The input grid represents the matrix. Each entry grid[i][j] is a positive integer. The output is a boolean indicating whether a valid cut exists under the rules described.

Constraints tell us several important things:

1. m and n can be as large as 10^5, but the total number of cells m * n is ≤ 10^5. This prevents both dimensions from being simultaneously huge.
2. Cell values are positive and ≤ 10^5, so integer overflows in most languages are not an issue, but sums can be large.
3. The minimum size is 2 cells, ensuring that any cut will leave non-empty sections.

Important edge cases include:

• Very small grids like 1x2 or 2x1.
• Sections that are initially unequal but could be equal if a single edge or corner cell is discounted.
• Sections where discounting a middle cell would break connectivity, which is invalid.

The problem requires reasoning about prefix sums, connectivity, and single-cell adjustments, which suggests a combination of array manipulation and smart enumeration.

Approaches

The brute-force approach would consider every possible horizontal and vertical cut.
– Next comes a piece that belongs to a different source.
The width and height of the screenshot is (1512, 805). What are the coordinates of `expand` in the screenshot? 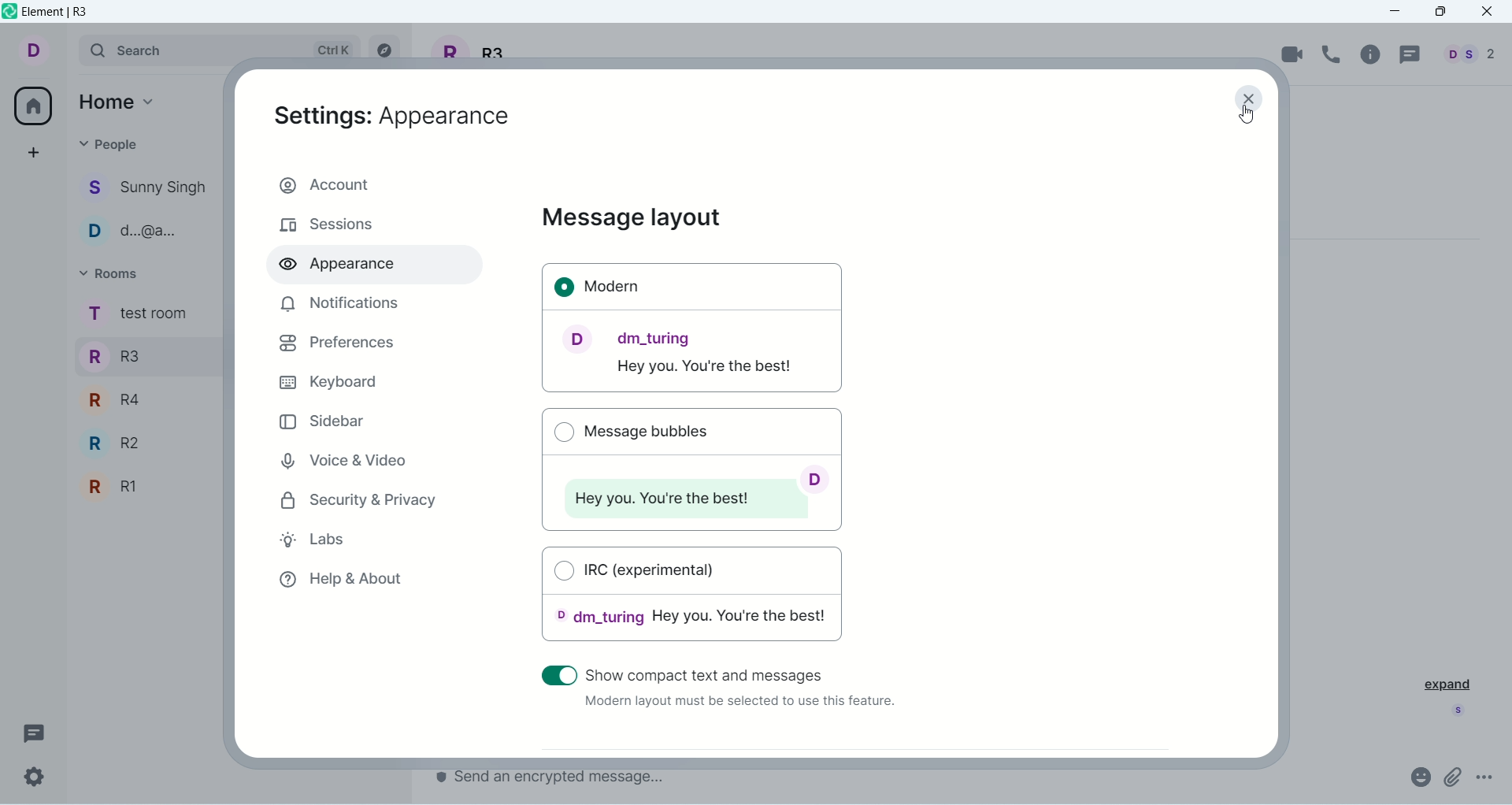 It's located at (1442, 684).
For each cut, compute the sum of both sections and check:

1. If they are equal, return true.
2. If they differ, try discounting each cell in the two sections one by one to see if it balances the sums without breaking connectivity.
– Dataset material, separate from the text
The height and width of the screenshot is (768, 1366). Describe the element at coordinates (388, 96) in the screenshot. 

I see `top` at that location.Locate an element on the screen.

This approach is correct but too slow. For an m x n grid with k = m * n cells, computing sums for all cuts takes O(k) per cut, and checking all removable cells is O(k) again. With up to k ≈ 10^5, this can lead to O(k^2) operations, which is infeasible.
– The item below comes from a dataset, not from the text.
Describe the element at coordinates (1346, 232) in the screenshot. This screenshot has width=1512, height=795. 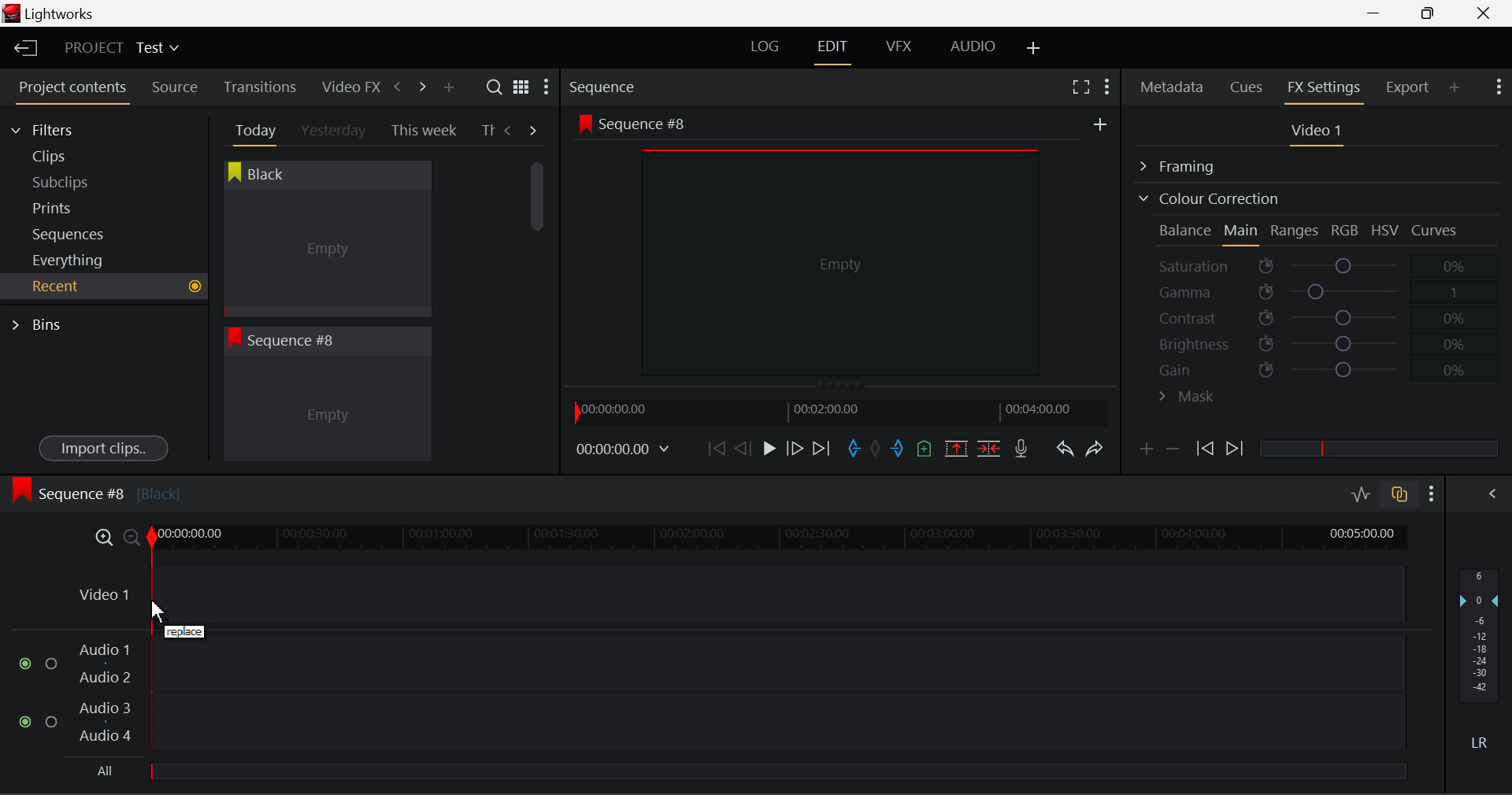
I see `RGB` at that location.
The key insight for an optimal solution is:

1. Only one cut is allowed, so we can precompute row sums and column sums. For horizontal cuts, the cumulative row sums let us efficiently compute the sum of the top and bottom sections in O(1) per cut. Similarly for vertical cuts with column sums.
2. Discounting is restricted to at most one cell, and connectivity constraints simplify the check: the only removable cells without breaking connectivity are the edges of the section along the cut line. This reduces candidate cells drastically to either the topmost/bottommost row or leftmost/rightmost column of the section.
3. By checking sums and the limited set of removable edge cells, we can efficiently determine if a valid partition exists.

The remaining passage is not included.